# How do I launch a URL using Cocoa  (Objective C)



## konan (Jun 5, 2002)

I would like to have my application launch a URL. In windows, the code is like

ShellExecute(...,"http://www.mylink.com",...);

What is the equivalent command using Objective C and Cocoa?

Konan


----------



## Ghoser777 (Jun 6, 2002)

Look in the NSWorkspace docs in the AppKit.  I believe it is in there.

F-bacher


----------



## konan (Jun 6, 2002)

Thanks dude,

Just in case anyone else wants to do this, the code is exactly as follows...

[[NSWorkspace sharedWorkspace] openFile"http://www.mylink.com"];

This one line will open the web site using the default web browser.

Konan


----------



## Joseph Spiros (Jun 13, 2002)

*actually*, you should use the openURL method.. even though it is more code 

[[NSWorkspace sharedWorkspace] openURL:[NSURL URLWithString"http://www.ithinksw.com/"]];


----------



## konan (Jun 13, 2002)

Why is the URL method superior to the document method? Will they not both open the default browser and go to the sight? Is there a performance penality? Please let me know what the difference is so I can make the decision.

The reason why I favor the document method, is that it is more generalized and I can use the same routine to launch a text file, image file or whatever.

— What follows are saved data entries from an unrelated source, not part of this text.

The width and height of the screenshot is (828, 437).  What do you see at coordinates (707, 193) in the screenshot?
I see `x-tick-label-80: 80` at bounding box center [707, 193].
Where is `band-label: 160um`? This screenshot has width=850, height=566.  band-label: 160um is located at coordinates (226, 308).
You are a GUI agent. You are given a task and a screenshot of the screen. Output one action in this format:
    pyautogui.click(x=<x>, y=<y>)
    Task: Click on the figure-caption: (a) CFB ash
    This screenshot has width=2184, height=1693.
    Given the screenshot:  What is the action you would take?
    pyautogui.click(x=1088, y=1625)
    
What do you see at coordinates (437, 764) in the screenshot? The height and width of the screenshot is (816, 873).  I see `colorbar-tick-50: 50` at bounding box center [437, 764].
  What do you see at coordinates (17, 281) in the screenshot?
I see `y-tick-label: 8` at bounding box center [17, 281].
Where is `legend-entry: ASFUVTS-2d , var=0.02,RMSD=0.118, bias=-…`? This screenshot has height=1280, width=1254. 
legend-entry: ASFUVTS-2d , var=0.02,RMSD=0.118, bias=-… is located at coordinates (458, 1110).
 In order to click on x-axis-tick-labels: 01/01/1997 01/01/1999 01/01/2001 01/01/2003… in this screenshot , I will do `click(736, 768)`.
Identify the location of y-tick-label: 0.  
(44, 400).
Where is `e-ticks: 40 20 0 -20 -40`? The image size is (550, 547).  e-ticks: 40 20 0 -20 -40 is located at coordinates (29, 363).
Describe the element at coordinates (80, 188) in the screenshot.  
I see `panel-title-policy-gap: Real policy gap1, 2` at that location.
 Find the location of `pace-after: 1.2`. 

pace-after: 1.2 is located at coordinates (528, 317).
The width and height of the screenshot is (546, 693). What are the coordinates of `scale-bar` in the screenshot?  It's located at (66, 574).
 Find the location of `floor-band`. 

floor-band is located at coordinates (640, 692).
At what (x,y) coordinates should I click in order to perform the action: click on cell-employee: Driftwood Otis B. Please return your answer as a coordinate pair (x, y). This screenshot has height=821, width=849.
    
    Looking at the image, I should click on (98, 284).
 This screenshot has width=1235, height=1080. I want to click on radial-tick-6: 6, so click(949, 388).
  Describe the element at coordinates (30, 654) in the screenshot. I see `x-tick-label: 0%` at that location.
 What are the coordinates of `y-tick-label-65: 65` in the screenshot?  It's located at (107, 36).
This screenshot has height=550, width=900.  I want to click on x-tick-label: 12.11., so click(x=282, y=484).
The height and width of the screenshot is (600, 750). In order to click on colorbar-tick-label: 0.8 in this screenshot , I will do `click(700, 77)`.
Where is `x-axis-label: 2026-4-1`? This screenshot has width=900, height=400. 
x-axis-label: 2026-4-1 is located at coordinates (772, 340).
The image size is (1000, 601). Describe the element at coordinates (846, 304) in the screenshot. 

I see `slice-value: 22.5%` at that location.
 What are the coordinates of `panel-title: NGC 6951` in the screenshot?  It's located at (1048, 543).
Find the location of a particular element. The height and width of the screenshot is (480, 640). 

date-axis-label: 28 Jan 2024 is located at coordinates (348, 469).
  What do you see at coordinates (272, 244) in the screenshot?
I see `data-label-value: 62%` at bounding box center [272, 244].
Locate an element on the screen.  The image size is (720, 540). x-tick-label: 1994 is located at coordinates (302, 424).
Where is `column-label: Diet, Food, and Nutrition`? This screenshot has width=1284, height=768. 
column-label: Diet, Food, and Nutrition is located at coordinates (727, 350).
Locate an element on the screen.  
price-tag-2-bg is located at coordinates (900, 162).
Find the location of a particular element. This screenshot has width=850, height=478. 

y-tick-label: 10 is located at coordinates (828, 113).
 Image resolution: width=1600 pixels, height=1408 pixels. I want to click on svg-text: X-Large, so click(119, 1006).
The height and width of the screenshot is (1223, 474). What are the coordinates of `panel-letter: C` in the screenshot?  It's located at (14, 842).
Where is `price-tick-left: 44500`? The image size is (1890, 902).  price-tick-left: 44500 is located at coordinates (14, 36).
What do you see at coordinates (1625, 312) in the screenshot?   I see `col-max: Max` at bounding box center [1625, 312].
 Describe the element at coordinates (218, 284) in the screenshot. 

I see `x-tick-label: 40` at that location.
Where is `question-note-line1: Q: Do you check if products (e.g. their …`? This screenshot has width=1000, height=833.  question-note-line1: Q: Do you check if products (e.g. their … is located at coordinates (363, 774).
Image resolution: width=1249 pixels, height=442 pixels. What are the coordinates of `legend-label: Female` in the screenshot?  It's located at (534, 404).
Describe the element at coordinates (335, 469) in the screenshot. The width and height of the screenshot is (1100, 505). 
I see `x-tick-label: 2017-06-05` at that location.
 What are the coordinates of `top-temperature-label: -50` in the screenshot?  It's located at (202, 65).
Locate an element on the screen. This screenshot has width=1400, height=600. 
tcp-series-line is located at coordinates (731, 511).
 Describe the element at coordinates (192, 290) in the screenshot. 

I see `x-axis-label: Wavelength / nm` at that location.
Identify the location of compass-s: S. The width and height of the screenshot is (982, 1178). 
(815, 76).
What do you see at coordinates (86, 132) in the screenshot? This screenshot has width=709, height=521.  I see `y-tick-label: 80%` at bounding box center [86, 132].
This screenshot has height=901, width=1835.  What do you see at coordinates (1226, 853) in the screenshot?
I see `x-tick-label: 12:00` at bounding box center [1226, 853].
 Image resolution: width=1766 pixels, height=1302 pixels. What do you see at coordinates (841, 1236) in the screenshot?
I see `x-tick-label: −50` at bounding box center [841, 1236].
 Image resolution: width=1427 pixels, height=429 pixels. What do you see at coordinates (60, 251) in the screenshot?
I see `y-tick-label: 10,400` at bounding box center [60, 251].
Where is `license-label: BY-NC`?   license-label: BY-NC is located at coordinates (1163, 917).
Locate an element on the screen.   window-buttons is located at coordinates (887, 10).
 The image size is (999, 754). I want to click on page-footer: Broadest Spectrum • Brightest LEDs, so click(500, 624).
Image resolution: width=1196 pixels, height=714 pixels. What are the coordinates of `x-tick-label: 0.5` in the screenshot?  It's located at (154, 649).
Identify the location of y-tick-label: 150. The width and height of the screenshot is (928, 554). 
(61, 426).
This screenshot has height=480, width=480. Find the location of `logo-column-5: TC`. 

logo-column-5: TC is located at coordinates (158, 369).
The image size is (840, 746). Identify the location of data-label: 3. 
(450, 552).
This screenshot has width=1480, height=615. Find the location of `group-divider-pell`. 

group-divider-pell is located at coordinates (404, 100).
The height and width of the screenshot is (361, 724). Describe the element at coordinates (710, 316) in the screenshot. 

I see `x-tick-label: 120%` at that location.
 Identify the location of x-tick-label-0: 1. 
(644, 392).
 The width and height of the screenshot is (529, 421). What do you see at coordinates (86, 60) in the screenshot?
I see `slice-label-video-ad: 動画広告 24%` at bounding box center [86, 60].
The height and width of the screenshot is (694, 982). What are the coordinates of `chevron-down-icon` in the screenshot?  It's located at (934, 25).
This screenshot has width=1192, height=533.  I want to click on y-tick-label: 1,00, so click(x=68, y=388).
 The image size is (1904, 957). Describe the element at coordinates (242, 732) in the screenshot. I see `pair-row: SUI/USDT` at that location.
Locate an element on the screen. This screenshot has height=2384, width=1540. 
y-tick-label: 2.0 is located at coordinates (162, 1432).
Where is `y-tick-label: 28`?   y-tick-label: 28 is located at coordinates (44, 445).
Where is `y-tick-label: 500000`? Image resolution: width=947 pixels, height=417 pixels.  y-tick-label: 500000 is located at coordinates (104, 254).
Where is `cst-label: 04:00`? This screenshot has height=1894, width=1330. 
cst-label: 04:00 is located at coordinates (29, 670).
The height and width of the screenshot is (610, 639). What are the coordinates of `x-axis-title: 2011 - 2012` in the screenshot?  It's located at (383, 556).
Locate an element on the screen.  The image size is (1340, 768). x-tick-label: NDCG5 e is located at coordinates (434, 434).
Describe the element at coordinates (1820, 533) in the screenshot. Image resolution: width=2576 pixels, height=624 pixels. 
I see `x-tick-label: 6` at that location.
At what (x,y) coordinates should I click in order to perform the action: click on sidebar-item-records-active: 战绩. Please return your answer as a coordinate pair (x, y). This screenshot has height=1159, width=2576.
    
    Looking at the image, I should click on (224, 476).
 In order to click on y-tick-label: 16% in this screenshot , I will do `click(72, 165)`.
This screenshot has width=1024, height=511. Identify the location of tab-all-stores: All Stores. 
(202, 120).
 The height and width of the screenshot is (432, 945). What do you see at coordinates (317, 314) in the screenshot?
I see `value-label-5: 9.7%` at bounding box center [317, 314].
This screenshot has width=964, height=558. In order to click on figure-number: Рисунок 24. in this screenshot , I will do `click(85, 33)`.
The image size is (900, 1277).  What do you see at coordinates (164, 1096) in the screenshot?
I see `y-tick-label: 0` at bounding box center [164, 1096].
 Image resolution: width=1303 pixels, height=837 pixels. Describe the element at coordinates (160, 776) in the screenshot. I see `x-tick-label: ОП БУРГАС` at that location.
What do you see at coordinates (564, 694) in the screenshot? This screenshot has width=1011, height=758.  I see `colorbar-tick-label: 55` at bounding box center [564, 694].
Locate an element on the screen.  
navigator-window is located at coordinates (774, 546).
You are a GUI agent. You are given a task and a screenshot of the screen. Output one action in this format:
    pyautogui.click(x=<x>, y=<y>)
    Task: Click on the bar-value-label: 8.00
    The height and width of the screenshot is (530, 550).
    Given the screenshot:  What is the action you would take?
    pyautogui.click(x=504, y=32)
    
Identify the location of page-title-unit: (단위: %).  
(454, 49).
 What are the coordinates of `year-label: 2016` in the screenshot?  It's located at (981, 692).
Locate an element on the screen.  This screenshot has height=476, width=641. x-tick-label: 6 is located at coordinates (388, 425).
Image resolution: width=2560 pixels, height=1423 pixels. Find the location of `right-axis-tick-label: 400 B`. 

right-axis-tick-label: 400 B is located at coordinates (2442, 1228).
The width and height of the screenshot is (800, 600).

If there is a solid reason for using the URL method, I'll make the switch.


Konan


----------



## Joseph Spiros (Jun 13, 2002)

well, the URL method I suggest because.. well, thats what Its made for 

Kind of like how you are "supposed" to use a spoon when eating icecream, but you CAN use a fork.. its just kind of how you are supposed to use it


----------



## konan (Jun 13, 2002)

Well, if you have one of those nifty swiss army knives with a fork, spoon, knife (and maybe a rocket launcher), then that is more handy than a mere spoon 

Konan


----------



## konan (Jul 3, 2002)

Hey Joseph,

It turns out that the openFile method just "stopped working" for me. The only thing I can think of that is different is that my network has changed (perhaps openFile doesn't like my firewall???). In any case, I am using the openURL method instead. 

Thanks for your help 
Konan


----------



## olekeh (Dec 2, 2012)

konan said:


> Why is the URL method superior to the document method? Will they not both open the default browser and go to the sight? Is there a performance penality? Please let me know what the difference is so I can make the decision.
> The reason why I favor the document method, is that it is more generalized and I can use the same routine to launch a text file, image file or whatever.
> If there is a solid reason for using the URL method, I'll make the switch.
> Konan



I tried both. The URL version worked, the other did not.


----------